_Saved data entries_.

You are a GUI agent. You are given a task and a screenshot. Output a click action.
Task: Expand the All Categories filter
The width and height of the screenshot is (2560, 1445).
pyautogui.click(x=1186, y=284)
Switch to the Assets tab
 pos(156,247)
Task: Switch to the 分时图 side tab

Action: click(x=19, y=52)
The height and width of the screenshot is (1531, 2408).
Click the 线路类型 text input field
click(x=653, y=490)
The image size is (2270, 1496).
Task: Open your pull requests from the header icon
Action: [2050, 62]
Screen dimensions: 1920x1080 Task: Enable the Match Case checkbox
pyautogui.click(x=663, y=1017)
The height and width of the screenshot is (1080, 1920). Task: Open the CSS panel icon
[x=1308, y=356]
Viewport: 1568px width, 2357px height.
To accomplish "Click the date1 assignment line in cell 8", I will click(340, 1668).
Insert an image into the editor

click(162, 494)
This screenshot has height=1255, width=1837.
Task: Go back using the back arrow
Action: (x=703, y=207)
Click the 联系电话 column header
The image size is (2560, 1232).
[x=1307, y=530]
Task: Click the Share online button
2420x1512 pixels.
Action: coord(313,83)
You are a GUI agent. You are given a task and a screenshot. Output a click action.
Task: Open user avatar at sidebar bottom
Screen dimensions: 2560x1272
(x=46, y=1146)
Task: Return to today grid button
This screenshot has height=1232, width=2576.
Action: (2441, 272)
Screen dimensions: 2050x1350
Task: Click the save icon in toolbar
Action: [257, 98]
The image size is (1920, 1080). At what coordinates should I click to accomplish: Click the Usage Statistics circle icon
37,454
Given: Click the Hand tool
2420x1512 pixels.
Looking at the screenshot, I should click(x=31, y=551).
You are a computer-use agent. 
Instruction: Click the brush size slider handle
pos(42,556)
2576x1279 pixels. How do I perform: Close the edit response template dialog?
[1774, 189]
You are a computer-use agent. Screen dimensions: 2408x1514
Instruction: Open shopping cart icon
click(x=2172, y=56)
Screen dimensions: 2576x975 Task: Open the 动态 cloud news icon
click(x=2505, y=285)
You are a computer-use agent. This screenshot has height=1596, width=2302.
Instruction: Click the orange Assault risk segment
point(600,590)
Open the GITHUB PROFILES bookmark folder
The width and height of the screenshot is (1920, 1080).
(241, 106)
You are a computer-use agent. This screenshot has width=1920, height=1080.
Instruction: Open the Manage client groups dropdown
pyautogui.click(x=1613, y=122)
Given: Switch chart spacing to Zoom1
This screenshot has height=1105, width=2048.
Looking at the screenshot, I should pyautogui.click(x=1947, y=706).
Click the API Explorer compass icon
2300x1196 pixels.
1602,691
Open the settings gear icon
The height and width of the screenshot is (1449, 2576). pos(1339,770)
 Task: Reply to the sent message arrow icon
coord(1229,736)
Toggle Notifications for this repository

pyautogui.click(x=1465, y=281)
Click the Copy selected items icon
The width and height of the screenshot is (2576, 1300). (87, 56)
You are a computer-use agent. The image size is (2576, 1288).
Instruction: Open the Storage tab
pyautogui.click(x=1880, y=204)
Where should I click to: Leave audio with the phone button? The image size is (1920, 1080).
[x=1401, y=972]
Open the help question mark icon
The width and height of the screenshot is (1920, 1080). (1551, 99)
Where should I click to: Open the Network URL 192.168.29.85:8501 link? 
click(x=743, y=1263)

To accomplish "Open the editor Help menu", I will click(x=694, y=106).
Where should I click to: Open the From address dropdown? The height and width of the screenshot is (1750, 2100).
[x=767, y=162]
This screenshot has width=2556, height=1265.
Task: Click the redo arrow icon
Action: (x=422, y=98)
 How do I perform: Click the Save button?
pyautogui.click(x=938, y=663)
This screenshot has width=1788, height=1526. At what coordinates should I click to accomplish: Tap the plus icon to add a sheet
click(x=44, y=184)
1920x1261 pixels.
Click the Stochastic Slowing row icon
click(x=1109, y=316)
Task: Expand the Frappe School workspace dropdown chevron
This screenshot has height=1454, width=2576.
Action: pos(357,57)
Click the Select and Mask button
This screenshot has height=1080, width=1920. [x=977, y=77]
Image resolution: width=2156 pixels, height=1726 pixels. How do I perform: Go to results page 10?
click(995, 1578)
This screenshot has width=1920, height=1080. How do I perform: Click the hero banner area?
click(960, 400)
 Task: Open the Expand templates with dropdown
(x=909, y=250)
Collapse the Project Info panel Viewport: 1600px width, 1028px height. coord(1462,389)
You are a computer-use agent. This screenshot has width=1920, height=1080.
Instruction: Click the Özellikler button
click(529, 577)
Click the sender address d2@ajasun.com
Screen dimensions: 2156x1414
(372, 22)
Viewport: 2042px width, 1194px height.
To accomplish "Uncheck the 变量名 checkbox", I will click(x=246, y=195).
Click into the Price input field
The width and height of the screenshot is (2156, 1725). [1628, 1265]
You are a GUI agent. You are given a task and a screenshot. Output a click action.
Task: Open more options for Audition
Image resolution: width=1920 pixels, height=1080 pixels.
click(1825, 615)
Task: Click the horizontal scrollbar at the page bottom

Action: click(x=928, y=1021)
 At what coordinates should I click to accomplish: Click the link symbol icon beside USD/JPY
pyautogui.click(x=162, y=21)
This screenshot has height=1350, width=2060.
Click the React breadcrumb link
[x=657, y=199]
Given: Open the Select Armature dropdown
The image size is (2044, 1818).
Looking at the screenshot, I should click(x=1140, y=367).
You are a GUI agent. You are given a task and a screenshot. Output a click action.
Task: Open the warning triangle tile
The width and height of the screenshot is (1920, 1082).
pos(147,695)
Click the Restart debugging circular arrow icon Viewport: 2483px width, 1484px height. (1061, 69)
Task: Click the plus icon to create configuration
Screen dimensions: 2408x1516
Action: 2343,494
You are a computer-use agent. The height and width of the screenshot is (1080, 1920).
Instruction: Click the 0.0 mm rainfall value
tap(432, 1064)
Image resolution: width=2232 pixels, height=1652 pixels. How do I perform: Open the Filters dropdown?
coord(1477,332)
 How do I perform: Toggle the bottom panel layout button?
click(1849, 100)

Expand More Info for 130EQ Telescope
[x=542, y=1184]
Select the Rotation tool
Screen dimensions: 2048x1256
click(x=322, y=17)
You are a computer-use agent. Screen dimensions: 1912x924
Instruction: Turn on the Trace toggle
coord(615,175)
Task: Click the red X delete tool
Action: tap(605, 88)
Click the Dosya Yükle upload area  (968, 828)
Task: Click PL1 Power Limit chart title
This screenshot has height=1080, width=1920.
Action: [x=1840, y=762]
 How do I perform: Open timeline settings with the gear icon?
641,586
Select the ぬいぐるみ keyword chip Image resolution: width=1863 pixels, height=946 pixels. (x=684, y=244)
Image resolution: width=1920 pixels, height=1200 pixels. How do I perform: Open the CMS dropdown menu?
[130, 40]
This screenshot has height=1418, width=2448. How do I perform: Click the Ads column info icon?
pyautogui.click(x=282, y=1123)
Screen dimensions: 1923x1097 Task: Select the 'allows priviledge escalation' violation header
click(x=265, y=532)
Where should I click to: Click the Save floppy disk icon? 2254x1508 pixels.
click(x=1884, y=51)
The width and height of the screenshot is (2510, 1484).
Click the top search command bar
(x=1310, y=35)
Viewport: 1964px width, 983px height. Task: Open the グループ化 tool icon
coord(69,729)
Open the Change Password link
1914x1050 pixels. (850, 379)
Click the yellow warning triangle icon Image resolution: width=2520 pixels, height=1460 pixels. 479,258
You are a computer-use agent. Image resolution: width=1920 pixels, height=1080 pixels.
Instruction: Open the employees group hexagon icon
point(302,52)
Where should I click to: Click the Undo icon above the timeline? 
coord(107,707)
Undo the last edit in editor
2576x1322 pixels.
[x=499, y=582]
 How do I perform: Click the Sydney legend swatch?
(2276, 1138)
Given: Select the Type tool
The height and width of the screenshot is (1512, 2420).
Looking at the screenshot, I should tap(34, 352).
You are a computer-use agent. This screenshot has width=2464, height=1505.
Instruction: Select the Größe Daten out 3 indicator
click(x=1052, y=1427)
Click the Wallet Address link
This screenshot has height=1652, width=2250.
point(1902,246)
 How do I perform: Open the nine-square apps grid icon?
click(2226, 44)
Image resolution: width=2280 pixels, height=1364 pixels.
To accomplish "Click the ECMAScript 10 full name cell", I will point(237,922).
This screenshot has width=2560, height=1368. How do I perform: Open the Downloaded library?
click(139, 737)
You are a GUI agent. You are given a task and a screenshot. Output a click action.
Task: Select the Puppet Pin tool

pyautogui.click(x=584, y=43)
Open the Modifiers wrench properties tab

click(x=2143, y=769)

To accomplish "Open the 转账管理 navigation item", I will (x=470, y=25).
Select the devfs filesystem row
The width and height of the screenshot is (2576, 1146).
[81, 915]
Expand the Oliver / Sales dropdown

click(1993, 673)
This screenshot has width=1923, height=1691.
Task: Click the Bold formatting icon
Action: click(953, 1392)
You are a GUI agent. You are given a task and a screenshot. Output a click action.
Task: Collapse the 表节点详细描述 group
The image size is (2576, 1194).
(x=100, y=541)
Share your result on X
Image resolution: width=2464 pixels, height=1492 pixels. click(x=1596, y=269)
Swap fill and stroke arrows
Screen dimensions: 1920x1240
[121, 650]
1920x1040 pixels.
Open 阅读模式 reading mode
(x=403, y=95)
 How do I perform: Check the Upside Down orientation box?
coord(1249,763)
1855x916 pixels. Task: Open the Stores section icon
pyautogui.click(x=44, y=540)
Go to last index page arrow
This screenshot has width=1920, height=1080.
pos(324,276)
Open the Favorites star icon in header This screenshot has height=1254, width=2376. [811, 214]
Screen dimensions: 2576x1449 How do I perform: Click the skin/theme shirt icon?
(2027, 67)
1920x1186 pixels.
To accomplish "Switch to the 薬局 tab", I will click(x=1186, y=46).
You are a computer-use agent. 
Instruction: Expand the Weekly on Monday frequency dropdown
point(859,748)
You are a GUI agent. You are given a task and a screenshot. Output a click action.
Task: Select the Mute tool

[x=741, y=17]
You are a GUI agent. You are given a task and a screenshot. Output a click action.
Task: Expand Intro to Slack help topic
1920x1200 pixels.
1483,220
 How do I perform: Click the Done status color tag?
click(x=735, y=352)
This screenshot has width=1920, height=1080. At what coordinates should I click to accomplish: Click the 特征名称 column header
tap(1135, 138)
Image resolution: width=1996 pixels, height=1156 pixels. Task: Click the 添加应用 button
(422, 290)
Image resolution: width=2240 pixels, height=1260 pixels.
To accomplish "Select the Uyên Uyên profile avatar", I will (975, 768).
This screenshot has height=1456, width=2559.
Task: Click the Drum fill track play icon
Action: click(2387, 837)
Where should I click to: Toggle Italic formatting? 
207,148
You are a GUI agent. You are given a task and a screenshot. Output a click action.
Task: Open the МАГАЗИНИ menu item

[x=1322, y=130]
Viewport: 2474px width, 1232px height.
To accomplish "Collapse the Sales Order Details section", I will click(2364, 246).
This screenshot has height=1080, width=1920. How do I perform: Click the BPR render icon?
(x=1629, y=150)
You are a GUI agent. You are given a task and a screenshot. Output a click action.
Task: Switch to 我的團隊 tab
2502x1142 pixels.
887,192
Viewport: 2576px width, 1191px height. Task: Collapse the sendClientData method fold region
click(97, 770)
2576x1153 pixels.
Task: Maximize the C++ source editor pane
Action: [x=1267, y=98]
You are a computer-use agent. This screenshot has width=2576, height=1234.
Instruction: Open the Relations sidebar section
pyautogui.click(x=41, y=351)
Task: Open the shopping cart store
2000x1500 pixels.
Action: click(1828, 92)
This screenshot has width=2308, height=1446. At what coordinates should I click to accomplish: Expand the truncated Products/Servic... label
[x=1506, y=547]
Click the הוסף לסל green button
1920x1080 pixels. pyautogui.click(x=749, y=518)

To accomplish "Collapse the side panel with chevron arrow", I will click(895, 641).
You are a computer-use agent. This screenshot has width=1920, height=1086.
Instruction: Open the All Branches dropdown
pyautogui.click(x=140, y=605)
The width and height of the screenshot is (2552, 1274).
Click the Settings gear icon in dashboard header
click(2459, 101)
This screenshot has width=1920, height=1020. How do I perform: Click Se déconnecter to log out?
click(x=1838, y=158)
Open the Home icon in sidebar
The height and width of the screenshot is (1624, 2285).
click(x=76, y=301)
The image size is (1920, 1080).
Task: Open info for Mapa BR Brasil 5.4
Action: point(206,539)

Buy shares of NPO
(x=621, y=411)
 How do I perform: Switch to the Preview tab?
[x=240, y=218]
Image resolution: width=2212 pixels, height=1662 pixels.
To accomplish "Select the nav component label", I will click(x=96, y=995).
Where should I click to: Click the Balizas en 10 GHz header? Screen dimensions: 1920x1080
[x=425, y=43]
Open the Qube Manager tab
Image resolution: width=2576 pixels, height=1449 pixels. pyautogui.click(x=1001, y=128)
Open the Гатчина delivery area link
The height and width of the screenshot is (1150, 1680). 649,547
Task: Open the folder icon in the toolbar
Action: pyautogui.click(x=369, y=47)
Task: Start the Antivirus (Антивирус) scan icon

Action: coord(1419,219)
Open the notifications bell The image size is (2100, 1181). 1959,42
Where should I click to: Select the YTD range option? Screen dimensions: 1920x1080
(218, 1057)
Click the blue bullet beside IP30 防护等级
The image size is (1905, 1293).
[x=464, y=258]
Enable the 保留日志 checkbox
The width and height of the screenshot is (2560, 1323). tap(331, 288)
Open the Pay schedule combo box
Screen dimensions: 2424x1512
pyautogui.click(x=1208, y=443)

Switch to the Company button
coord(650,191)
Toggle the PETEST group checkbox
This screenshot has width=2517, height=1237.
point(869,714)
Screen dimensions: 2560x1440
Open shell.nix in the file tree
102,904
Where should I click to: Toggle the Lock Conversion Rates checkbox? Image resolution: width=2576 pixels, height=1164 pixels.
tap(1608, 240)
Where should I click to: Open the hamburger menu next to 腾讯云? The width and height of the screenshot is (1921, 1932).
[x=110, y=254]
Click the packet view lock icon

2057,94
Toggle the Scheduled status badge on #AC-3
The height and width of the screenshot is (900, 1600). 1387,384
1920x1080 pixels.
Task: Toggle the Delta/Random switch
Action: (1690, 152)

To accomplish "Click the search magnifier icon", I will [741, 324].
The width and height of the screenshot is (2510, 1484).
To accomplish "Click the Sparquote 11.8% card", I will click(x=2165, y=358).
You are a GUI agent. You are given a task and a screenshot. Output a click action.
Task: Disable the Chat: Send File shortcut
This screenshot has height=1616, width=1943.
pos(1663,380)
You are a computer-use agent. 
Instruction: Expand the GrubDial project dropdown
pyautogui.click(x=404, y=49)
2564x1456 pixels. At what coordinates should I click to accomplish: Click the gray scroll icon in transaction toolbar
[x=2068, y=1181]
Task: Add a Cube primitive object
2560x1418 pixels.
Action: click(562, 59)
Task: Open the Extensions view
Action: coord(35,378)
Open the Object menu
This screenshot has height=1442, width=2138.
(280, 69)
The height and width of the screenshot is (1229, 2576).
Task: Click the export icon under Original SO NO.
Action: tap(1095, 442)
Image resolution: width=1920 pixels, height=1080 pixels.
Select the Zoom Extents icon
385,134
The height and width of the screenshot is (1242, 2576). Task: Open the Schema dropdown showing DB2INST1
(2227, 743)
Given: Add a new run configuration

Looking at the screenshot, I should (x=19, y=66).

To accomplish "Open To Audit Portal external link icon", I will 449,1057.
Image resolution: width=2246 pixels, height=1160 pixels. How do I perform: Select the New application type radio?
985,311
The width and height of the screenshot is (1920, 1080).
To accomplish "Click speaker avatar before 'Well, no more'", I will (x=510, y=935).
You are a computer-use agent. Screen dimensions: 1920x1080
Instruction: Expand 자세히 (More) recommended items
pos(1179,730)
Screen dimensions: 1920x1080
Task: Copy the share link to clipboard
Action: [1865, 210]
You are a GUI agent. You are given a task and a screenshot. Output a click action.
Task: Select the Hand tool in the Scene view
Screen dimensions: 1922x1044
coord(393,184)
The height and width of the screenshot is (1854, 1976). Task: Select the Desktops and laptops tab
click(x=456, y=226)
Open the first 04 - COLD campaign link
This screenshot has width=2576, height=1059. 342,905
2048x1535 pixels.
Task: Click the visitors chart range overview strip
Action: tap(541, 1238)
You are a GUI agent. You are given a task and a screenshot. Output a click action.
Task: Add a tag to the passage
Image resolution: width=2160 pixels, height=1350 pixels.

_What you should do_.
Pick every line of the data that includes the string "triangle".

_Task answer_.
Task: Open the warning triangle tile
Click the yellow warning triangle icon Image resolution: width=2520 pixels, height=1460 pixels. 479,258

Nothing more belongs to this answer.